What you give back should be exactly the opening lines of the data, ending with the line that contains "Given: Click View link next to Capacity" and including it.

*-*-*

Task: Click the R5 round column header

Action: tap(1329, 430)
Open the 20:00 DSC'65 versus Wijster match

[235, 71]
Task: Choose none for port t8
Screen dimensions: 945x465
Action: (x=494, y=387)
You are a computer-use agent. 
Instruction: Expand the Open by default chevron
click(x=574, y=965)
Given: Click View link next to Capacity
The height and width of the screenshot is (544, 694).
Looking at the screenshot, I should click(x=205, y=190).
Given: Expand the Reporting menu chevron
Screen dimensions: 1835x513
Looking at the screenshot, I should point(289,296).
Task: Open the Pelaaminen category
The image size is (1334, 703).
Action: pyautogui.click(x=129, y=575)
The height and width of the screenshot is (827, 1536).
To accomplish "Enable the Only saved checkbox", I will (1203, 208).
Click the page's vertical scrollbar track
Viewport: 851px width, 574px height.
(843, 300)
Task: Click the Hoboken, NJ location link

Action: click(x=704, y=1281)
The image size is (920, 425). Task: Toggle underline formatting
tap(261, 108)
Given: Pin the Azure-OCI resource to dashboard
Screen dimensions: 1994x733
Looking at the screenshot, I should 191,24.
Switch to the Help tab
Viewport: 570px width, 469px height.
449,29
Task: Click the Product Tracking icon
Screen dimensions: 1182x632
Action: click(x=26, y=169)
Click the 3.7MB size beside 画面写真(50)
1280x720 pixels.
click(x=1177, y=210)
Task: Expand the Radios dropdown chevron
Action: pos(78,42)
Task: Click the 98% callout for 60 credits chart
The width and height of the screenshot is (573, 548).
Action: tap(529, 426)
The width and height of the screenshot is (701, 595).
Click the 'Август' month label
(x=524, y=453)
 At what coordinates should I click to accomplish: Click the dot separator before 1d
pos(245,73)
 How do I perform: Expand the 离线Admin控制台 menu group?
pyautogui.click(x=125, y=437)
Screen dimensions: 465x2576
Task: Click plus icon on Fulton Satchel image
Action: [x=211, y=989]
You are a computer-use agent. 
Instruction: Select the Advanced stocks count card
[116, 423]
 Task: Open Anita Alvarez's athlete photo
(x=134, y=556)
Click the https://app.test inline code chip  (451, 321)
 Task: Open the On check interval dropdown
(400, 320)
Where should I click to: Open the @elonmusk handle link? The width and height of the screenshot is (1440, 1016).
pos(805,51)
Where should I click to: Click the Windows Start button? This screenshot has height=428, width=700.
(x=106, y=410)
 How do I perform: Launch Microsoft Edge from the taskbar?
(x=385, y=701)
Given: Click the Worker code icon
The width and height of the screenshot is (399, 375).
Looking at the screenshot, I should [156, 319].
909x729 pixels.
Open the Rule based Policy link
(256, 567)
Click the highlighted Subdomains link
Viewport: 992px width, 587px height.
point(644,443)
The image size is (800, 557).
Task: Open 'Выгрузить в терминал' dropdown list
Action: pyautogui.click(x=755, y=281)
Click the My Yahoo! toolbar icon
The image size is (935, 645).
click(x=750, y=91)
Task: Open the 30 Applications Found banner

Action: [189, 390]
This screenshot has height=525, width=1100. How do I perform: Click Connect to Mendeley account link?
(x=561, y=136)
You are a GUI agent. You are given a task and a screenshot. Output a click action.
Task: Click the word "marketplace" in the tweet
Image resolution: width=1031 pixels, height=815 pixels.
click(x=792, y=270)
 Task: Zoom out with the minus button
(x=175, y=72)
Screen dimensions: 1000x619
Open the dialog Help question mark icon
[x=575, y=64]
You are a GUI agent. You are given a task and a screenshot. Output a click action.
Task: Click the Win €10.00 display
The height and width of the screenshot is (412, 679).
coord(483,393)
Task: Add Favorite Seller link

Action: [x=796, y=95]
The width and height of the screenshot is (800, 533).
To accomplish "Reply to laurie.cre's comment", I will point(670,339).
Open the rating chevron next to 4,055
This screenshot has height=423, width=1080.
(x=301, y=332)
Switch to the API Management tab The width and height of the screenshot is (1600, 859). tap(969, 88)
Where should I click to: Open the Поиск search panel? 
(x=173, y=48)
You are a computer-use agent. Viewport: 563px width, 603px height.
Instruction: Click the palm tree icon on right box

*-*-*

_EXERCISE SOLUTION_.
Task: Click the R5 round column header

Action: tap(1329, 430)
Open the 20:00 DSC'65 versus Wijster match

[235, 71]
Task: Choose none for port t8
Screen dimensions: 945x465
Action: (x=494, y=387)
You are a computer-use agent. 
Instruction: Expand the Open by default chevron
click(x=574, y=965)
Given: Click View link next to Capacity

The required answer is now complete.